Derville.— Je n'y mettrai pas les grâces du chevalier.
Cinqmars.— N'importe, contez toujours.
Derville.— Eh bien, le chevalier a été curieux d'assister à une assemblée de convulsionnaires. Il en a vu une à qui on mit un bourrelet, qui contrefaisait l'enfant, marchant sur ses genoux, et qu'on étendit ensuite sur une croix; en effet, on la crucifia, on lu perça de clous les pieds et les mains; son visage se couvrit d'une sueur froide, elle tomba en convulsion. Au milieu de ses tourments, elle demandait du bonbon, à faire dodo, et mille autres extravagances que je ne me rappelle pas. Détachée de la croix, elle caressait avec ses mains, encore ensanglantées, le visage et les bras des spectaturs... et l'embarras de Mme de Kinski... et les mines du chevalier en les contrafaisant, vous les rappelez-vous?
Cinqmars.— Oui, mais vous ne riez plus.
Derville, étonné et embarrassé.— Plaît-il?
Cinqmars.— Vous ne riez plus; ce fait ne vous paraît donc plus si plaisant?
Derville.— C'est que la façon de conter fait tout. Je vous l'avais bien dit, cela n'a pas le même sel.
Cinqmars, en lui prenant la main.—Ce n'est pas cela, mon ami; l'évaporation générale à laquelle on participe sans s'en apercevoir à la fin d'un repas bruyant, nous ôte souvent la faculté de réfléchir; et le rire déplacé ou inconsidéré en est la suite, quand il ne vient pas d'un vice du cœur. Vous me paraissiez tous vis-à-vis du chevalier, lorsqu'il contrefaisait les convulsionnaires, comme des gens qui iraient aux Petites-Maisons [l'hôpital des fous] par partie de plaisir, repaître leur férocité du tableau de la misère et de la faiblesse humaines. Comment, morbleu, vous n'êtes affecté que du ridicule de cette indécente pantomime, et vous ne voyez pas que le délire et l'aliénation de ces têtes fanatiques les rendent cruels et homicides envers eux et leurs semblables?
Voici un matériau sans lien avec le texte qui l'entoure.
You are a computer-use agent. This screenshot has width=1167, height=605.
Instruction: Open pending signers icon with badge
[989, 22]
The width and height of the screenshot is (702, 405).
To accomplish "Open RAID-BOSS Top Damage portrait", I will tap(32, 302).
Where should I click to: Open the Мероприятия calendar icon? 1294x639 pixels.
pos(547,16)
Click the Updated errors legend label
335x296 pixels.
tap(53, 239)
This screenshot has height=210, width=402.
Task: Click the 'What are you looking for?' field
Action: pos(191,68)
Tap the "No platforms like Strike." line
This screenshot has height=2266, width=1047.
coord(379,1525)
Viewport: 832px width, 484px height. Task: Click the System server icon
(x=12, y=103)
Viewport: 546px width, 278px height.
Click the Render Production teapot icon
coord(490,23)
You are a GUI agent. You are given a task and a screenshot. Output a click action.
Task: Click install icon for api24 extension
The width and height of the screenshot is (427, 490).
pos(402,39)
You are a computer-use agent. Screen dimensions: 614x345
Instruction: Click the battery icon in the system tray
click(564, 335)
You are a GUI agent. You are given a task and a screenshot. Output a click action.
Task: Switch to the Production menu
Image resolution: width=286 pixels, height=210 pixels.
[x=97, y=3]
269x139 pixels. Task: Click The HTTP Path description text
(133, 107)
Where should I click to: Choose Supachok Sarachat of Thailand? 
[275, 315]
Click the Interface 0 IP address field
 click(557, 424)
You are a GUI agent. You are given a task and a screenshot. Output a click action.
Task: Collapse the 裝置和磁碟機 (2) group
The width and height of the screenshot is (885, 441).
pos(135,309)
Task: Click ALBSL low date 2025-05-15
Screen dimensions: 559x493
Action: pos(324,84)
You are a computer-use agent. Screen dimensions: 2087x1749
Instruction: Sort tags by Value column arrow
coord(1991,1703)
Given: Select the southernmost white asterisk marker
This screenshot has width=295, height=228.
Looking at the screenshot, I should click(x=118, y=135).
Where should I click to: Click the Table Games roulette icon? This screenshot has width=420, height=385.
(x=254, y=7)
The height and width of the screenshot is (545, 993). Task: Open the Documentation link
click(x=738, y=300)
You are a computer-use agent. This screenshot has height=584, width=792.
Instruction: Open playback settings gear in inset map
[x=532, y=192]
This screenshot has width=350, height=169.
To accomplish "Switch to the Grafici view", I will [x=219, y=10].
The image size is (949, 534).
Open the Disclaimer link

Derville.— J'en conviens; mais au diable, si je puis les plaindre à un certain point. C'est un genre de bonheur qu'ils ont choisi.
Cinqmars.— Soit. Mais la cause de ce choix est absurde!... Ne tient-il pas au dérangement des organes, et par conséquent à la faiblesse de notre nature?... Une fibre plus ou moins tendue... Tenez, un de vos éclats de rire immodérés pouvait vous rendre aussi à plaindre... ou aussi plaisant qu'eux.
Derville.— D'accord.
Cinqmars.— Et les conséquences, monsieur, les conséquences! y avez-vous pensé? Croyez-vous que le fanatisme poussé à ce degré se borne à faire pitié aux uns, et à exciter le mépris ou le rire des autres? Tien ne se communique plus vite, rien n'excite plus de fermentation que cette chaleur de tête... Un homme parvenu à se faire un jeu des tourments, et même de sa vie, sera-t-il fort occupé du bonheur et de la conservation de ses semblables? Et si son voisin, son ennemi surtout, a des opinions différentes; s'il les croit nuisibles, dangereuses; voyez-vous où cela mène? Riez donc, morbleu, riez si vous en avez le courage.